Shang, Dekan Yardımcısının kırmızı üniformalar için yapılacak bir sonraki uygulama sınavına atıfta bulunurken kendi kotasından bahsettiğini hatırladı.
“Öyle mi? Evet, onlar çok popüler. Temelde herkes onları istiyor,” dedi Astor.
“Evet, ama onlar ne?” Shang tekrar sordu.
“İzliyor,” dedi Astor.
“İzlemek mi?”
“Mhm.” Astor başını salladı. “Kaos Günü’nde Savaşçının Cenneti kapatılacak ve herkes Çiftlik Hattı’na çekilecek. Sadece Komutan Aşaması savaşçıları Savaşçı Cenneti’nde kalacak, tüm General Aşaması savaşçıları ise Çiftlik Hattı’nı savunacak. Bu da Asker Aşaması savaşçılarına yapacak hiçbir şey bırakmıyor.”

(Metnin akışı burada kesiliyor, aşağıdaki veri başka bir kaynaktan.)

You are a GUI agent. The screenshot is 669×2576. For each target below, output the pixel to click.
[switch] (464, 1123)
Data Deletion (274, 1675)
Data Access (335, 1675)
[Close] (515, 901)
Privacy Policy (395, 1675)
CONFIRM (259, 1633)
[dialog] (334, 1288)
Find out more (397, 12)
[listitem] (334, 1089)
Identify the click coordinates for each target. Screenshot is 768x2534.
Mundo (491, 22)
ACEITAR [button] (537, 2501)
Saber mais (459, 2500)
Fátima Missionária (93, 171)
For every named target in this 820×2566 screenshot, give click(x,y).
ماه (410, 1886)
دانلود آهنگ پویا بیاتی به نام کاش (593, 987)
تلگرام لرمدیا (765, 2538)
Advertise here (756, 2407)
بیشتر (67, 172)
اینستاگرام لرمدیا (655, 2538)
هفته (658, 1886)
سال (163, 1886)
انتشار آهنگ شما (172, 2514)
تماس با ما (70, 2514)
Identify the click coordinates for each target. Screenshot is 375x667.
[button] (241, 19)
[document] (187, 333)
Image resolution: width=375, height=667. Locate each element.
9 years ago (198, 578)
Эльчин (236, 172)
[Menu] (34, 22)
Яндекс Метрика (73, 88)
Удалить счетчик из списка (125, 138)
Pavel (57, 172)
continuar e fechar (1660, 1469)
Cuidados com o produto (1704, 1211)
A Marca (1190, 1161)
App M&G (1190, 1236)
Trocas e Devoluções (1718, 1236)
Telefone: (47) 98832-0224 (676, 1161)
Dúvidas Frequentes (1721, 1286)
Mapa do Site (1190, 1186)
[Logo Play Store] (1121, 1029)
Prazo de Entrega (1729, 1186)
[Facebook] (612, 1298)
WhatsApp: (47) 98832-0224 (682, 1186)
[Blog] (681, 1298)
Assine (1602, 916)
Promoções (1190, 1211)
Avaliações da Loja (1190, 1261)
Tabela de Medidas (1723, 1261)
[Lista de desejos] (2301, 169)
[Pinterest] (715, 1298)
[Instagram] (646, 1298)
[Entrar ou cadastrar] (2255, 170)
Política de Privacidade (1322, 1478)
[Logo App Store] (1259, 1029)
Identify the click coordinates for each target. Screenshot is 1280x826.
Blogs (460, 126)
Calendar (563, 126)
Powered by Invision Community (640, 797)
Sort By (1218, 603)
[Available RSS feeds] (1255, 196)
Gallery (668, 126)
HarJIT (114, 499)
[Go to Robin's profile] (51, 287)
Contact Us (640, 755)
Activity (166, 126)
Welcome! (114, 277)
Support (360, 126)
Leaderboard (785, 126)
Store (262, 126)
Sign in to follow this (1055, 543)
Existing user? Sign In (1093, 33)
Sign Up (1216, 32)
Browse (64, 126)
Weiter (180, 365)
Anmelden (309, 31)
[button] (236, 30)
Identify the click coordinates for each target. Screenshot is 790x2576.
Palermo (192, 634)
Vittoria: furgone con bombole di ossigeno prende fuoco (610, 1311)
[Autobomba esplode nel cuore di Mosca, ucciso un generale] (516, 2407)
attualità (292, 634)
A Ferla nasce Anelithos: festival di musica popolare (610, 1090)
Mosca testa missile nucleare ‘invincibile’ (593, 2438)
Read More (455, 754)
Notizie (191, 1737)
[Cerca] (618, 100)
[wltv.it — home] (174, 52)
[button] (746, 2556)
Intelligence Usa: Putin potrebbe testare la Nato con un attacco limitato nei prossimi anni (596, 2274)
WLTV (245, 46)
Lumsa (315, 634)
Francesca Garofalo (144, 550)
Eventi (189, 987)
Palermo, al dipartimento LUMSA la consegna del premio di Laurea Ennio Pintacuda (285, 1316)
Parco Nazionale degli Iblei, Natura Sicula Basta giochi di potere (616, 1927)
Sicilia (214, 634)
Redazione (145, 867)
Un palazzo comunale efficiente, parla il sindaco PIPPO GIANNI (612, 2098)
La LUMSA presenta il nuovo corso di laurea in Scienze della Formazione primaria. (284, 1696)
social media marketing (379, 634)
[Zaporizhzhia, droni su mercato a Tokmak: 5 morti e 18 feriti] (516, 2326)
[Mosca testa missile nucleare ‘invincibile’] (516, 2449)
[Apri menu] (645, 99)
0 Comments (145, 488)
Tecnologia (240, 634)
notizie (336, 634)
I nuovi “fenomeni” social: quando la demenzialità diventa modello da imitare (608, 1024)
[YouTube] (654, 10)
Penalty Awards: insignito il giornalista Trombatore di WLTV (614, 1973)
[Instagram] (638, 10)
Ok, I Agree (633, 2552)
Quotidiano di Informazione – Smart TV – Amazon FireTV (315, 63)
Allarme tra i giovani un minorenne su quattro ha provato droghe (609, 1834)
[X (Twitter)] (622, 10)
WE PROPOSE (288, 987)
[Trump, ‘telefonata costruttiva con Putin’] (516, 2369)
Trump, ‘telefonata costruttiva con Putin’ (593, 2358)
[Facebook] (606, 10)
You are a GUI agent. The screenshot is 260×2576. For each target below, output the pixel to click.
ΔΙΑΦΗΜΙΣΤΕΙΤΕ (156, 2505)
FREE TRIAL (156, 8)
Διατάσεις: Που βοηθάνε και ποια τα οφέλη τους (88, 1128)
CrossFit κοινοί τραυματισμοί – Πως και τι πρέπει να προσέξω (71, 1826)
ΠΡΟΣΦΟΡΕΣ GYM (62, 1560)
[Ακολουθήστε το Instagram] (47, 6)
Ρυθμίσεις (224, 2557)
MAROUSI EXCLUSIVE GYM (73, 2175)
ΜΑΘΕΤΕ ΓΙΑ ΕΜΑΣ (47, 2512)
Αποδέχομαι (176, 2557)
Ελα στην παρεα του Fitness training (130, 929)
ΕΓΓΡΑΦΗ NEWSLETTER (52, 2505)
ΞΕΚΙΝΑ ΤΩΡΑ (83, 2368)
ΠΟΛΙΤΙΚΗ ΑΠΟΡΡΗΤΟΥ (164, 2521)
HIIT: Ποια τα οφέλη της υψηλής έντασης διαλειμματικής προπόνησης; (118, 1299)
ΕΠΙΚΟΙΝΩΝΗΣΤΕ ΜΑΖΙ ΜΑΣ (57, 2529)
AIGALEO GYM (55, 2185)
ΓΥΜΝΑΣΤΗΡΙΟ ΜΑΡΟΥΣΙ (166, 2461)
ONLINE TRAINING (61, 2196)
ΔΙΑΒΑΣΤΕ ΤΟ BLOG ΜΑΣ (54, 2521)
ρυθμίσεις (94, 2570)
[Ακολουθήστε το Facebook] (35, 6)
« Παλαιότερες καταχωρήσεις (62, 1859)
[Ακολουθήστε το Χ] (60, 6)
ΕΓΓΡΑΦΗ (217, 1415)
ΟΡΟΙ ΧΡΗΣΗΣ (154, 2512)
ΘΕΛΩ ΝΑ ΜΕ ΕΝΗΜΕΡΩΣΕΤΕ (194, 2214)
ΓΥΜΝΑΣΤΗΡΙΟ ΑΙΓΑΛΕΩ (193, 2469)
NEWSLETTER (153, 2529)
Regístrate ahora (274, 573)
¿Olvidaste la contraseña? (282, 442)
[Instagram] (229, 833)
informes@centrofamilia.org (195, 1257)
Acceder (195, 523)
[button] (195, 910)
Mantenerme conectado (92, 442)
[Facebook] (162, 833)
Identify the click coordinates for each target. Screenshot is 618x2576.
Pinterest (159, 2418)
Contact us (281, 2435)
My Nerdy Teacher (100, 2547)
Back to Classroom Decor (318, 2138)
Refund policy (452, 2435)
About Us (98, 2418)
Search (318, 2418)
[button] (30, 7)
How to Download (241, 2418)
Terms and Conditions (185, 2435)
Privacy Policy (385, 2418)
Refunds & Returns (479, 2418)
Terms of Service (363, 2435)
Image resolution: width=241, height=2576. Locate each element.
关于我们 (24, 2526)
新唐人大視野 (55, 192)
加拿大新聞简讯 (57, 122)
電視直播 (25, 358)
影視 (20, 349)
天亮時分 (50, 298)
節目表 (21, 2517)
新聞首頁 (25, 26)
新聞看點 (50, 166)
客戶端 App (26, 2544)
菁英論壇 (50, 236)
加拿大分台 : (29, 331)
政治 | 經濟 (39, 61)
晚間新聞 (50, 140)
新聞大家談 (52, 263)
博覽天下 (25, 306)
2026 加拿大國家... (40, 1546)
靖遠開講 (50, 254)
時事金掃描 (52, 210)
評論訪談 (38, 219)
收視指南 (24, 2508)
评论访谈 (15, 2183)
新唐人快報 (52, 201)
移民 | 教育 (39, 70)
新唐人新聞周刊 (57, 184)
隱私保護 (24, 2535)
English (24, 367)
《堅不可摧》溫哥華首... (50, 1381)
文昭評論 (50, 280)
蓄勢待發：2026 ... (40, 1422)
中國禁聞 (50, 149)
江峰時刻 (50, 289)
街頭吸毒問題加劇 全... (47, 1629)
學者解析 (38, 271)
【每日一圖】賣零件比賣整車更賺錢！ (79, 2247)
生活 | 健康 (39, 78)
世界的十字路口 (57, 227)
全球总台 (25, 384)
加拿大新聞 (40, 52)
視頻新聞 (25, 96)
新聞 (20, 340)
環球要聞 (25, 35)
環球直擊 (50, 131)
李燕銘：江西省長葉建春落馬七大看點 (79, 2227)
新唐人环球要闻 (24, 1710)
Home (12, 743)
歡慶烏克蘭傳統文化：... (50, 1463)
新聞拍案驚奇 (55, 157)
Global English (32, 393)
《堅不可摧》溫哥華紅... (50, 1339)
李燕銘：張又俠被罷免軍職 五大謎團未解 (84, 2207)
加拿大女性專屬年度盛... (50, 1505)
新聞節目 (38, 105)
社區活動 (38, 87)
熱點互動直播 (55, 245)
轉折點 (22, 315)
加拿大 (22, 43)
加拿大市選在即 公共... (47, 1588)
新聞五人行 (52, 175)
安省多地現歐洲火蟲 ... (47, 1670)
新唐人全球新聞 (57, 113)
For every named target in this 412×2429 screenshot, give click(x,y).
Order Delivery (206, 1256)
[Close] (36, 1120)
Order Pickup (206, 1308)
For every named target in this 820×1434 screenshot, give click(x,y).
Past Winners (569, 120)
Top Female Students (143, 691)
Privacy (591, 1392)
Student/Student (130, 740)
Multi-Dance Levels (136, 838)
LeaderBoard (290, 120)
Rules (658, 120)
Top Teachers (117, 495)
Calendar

“Çoğumuz Çiftlik Hattı’nda kalıp bekleyeceğiz. Savunmayla bir ilgimiz yok.”
“Bu nedenle, her öğretmenin yanında getirebileceği belirli sayıda öğrenci var. Bu öğrenciler öğretmenleri Savaşçı Cenneti’nin duvarlarına kadar takip edecek ve Kaos Günü’nü oradan izleyebilecekler.”
Shang bunu düşünürken kaşlarını çattı.
Kaos Günü’nü Savaşçı Cenneti’nin duvarlarından izlemek.
Bu kesinlikle ilgisini çekmişti.
Shang yalnızca hayvanlar hakkında daha fazla şey öğrenmekle kalmayacak, aynı zamanda farklı güçlü insanların dövüşünü de izleyebilecekti.
Bu aslında en güçlü insanları izleyerek onlardan bir şeyler öğrenmek anlamına geliyordu.
“Bu kotalardan birini nasıl alabilirim?” Shang sordu.
“Ah, bu çok zor,” diye yanıtladı Astor. “Öğretmen Loran’dan bir tane aldım ama aynı zamanda bizim sınıfta tekim. Kontenjanlar toplamdır ve sınıflara özel değildir. Her öğretmen toplamda üç kontenjan alır ve Loran öğretmen kontenjanlarını üç üst sınıfın en güçlü öğrencilerine verdi.”
Shang çatık kaşlarıyla çenesini kaşıdı.
Kota almak kesinlikle kolay değildi.
Elbette Shang, Astor’la dövüşebilirdi ama Astor onun tam bir seviye altındaydı. Eğer Astor Shang’ın seviyesinde olsaydı, Shang onun karşısında neredeyse çaresiz kalırdı.
Kontenjanlar aslında her sınıfta en seçkin öğrenciler için verilen ödüllerdi.
Shang Tırtıl Sınıfındaydı ve kesinlikle kendi Sınıfındaki en seçkin öğrenci değildi.
Bu, şu anda Shang’ın kota için yeterince iyi olmadığı anlamına geliyordu.